Per ESPN.com’s Ethan Sherwood Strauss:
Full Curry quote on other teams talking pic.twitter.com/C1j2IZmPu5
— Ethan Strauss (@SherwoodStrauss) October 13, 2015
Draymond Green commented on the situation as well, though he was less (sarcastically) apologetic, more blatantly pissed off or maniacally amused.
“If they saying that, they aren’t the champs. It’s simple. Gregg Popovich didn’t say that. That’s one organization I really respect. And you haven’t heard anybody in they camp say that. You ain’t heard anybody from OKC say that, some of the organizations that I really respect,” Green said.
“You see the ring fitting man over there? Jason of Beverly Hills, he over there fitting us for our ring? That’s pretty cool. So if they saying that, it’s some bitterness and some saltiness going around. They obviously not the champs. So who cares what they say. It is what it is.”
Repeat bids are supposed to be difficult. Championship fatigue is considered real, especially following a showing as dominant as Golden State’s. Players get complacent. They indulge satisfaction. Spurs head coach Gregg Popovich has, in the past, even cited that as a fault of his dominant San Antonio teams.
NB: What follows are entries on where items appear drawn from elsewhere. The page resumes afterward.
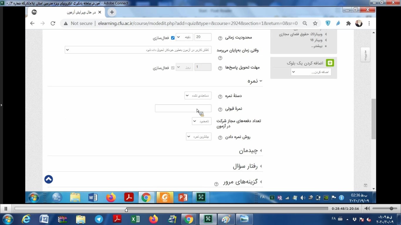
Task: Uncheck the time limit فعال‌سازی checkbox
Action: 173,38
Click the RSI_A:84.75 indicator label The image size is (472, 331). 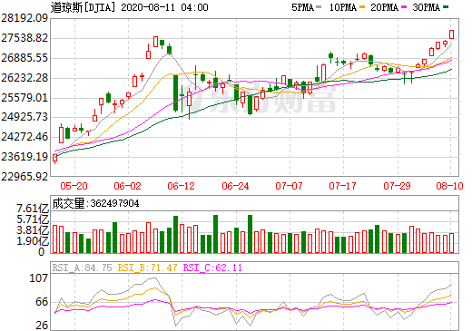(x=82, y=268)
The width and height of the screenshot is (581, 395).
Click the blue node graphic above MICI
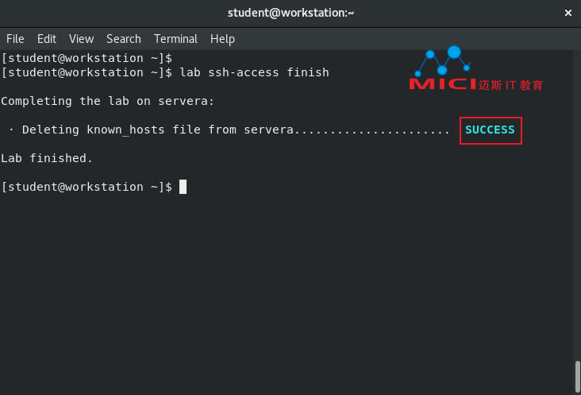(x=442, y=60)
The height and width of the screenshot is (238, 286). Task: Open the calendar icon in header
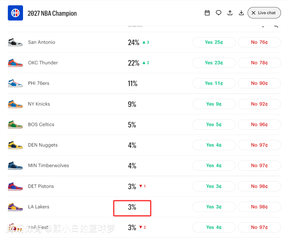coord(207,13)
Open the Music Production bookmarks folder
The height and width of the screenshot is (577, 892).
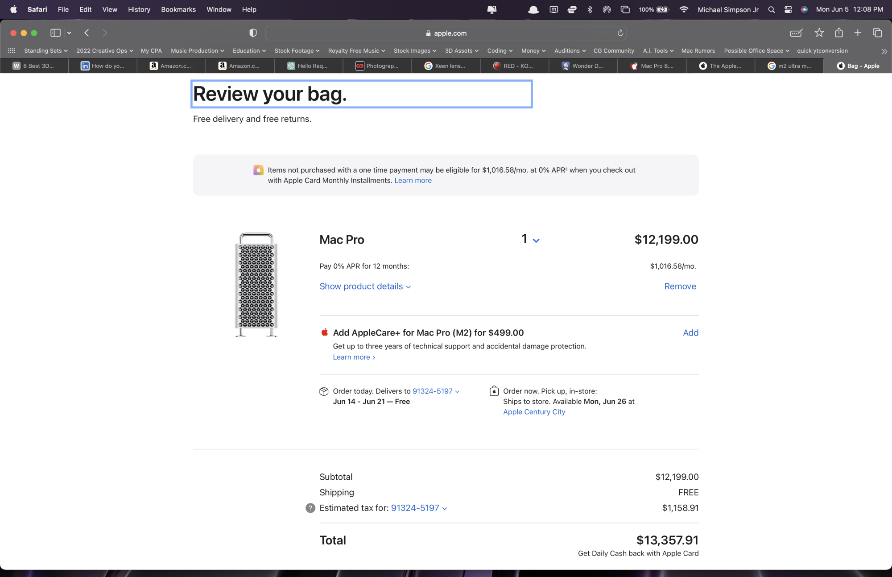pos(197,51)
The Warriors should be on similar ground, perhaps subconsciously struggling to replicate the drive and aggression that highlighted last season’s title.
But the opposition—direct Western Conference opposition, no less—is giving them a fire to fuel, a reason to believe that they, one of the best teams in NBA history, has something to prove.
And, to be honest, knowing how good the Warriors were last season, when they didn’t really have anything to prove, because they weren’t being identified as a top Western Conference contender, the thought of them defending their crown, fully healthy, amid doubters and people who demean their accomplishment in any way, even if inadvertently, is scary.